A ideia de incluir um espetáculo dentro de outro espetáculo remonta à Antiguidade. Peças gregas, como Lisístrata, de Aristófanes, já continham elementos metateatrais. No entanto, foi apenas muito depois que esse gênero encontrou seu espaço no teatro ocidental.

Hamlet, de William Shakespeare: A peça dentro da peça

Shakespeare utilizou o “Teatro dentro do Teatro” de forma magistral em Hamlet (publicado em 1603). A célebre cena da Tragédia de Gonzago é uma peça representada pelos personagens dentro da própria obra.

A vida é sonho, de Calderón (1635)

Esta peça oferece uma reflexão sobre ilusão e realidade, o jogo e o sonho.

A Ilusão Cômica, de Corneille (1635)

A Ilusão Cômica baseia-se no motivo do teatro dentro do teatro e multiplica os níveis de representação.

O Impromptu de Versalhes, de Molière (1663)

Em O Impromptu de Versalhes, Molière coloca em cena os atores da companhia do Palais-Royal ensaiando sua última criação poucas horas antes de apresentá-la ao rei. É uma oportunidade para demonstrar seu talento como imitador, parodiando os atores do Hôtel de Bourgogne, homenageando (ou ironizando) os atores de sua própria companhia, criticando os autores que escrevem peças contra ele e explicando a essência da comédia.

Seis Personagens à Procura de um Autor, de Luigi Pirandello (1921)

Pirandello leva ao extremo a realidade teatral em Seis Personagens à Procura de um Autor.
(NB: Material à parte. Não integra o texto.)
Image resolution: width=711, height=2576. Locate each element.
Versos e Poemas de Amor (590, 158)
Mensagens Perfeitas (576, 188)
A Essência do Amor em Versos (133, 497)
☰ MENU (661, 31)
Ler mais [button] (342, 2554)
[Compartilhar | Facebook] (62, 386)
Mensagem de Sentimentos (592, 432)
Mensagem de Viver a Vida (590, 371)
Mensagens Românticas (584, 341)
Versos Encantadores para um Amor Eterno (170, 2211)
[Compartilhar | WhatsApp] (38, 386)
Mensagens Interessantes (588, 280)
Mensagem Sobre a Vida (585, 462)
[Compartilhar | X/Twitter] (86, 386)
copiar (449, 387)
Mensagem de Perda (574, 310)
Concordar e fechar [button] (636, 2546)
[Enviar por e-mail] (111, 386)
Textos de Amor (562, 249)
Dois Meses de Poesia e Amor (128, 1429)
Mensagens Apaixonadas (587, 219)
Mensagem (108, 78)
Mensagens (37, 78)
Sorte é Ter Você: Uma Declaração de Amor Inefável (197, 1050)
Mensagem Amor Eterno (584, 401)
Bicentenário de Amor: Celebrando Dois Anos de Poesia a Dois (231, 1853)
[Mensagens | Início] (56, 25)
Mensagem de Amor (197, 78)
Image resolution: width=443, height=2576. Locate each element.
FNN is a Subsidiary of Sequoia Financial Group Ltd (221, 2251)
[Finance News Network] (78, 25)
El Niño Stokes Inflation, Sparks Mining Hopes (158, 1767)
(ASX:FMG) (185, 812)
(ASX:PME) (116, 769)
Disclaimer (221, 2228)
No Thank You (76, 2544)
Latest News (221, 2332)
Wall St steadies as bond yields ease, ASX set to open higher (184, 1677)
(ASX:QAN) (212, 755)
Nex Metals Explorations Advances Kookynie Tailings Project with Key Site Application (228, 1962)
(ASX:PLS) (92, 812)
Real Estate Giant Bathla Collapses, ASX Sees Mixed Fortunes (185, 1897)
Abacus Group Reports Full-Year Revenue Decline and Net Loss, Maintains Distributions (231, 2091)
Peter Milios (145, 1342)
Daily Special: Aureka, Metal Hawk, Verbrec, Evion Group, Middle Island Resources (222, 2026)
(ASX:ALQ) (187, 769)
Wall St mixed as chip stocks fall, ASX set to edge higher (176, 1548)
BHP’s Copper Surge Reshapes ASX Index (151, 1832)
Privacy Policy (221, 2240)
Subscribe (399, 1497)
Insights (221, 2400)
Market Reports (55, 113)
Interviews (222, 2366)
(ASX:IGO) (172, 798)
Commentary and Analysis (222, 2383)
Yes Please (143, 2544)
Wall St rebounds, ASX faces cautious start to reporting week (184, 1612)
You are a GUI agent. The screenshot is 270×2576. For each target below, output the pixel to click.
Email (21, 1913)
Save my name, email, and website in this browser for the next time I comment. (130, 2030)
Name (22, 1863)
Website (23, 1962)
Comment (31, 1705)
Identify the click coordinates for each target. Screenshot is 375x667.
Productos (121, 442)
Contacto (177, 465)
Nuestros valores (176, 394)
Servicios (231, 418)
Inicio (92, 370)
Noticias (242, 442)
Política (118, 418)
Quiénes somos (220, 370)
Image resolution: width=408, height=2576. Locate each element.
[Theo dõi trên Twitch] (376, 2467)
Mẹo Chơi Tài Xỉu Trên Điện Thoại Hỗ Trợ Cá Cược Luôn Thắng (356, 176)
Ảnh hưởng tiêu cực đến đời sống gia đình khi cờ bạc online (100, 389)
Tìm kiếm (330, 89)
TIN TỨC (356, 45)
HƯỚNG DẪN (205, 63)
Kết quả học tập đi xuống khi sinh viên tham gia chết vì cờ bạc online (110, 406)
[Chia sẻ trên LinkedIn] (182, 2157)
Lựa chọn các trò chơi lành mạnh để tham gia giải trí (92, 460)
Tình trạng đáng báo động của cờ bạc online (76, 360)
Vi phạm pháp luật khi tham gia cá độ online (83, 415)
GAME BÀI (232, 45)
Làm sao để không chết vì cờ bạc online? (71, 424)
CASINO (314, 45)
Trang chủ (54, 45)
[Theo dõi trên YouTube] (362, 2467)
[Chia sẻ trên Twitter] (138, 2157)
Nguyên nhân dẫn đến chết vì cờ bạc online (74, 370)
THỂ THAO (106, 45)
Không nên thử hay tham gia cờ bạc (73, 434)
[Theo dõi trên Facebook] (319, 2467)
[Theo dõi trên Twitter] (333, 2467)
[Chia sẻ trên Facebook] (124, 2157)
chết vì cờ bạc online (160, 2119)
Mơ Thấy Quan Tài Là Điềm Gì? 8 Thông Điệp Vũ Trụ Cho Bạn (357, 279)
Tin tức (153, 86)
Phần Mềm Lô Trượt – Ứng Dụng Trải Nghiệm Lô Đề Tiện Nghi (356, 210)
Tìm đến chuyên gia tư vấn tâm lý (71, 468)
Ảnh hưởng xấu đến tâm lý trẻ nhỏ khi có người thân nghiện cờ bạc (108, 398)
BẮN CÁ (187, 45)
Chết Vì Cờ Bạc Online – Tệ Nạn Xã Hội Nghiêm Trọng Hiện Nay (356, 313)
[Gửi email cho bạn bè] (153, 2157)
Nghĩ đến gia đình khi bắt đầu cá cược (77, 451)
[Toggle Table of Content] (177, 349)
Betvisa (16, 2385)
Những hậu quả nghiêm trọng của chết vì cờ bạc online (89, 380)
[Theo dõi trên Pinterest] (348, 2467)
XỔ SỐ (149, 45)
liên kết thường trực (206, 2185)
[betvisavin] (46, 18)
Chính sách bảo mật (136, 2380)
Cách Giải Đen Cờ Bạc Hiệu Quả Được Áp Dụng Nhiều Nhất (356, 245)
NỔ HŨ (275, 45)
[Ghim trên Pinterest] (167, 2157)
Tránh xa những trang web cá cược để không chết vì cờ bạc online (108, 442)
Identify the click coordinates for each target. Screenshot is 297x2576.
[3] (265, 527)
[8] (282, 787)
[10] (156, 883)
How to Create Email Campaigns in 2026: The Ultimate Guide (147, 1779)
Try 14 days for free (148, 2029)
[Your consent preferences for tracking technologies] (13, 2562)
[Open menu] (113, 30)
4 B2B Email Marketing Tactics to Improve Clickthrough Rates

Os personagens questionam sua própria existência, desafiando as expectativas do público.

A Repetição ou O Amor Castigado, de Jean Anouilh (1950)

Esta peça se passa durante um ensaio teatral, oferecendo um olhar sobre o processo de criação artística.

Ver também : Eurídice, Colombe, Não Acordem Madame


Outras referências

  • O Verdadeiro São Genésio, de Jean de Rotrou (1646).
  • Sonho de uma Noite de Verão, de William Shakespeare (1600).
  • A Ilha dos Escravos, de Pierre de Marivaux (1725).
  • Os Atores de Boa Fé, de Pierre de Marivaux (1755).
  • Lorenzaccio, de Alfred de Musset (1834).
  • Não se Brinca com o Amor (1834). 
  • Cyrano de Bergerac, de Edmond Rostand (1897). 
  • O Círculo de Giz Caucasiano, de Bertolt Brecht (1945).
  • As Criadas, de Jean Genet (1947).
  • Kean, de Jean-Paul Sartre (1953).
  • O Impromptu da Alma, de Eugène Ionesco (1955).
  • O Impromptu do Palais Royal, de Jean Cocteau (1962).
  • Catástrofe, de Samuel Beckett (1982).
  • Frédérick ou O Boulevard do Crime, de Éric-Emmanuel Schmitt (1998).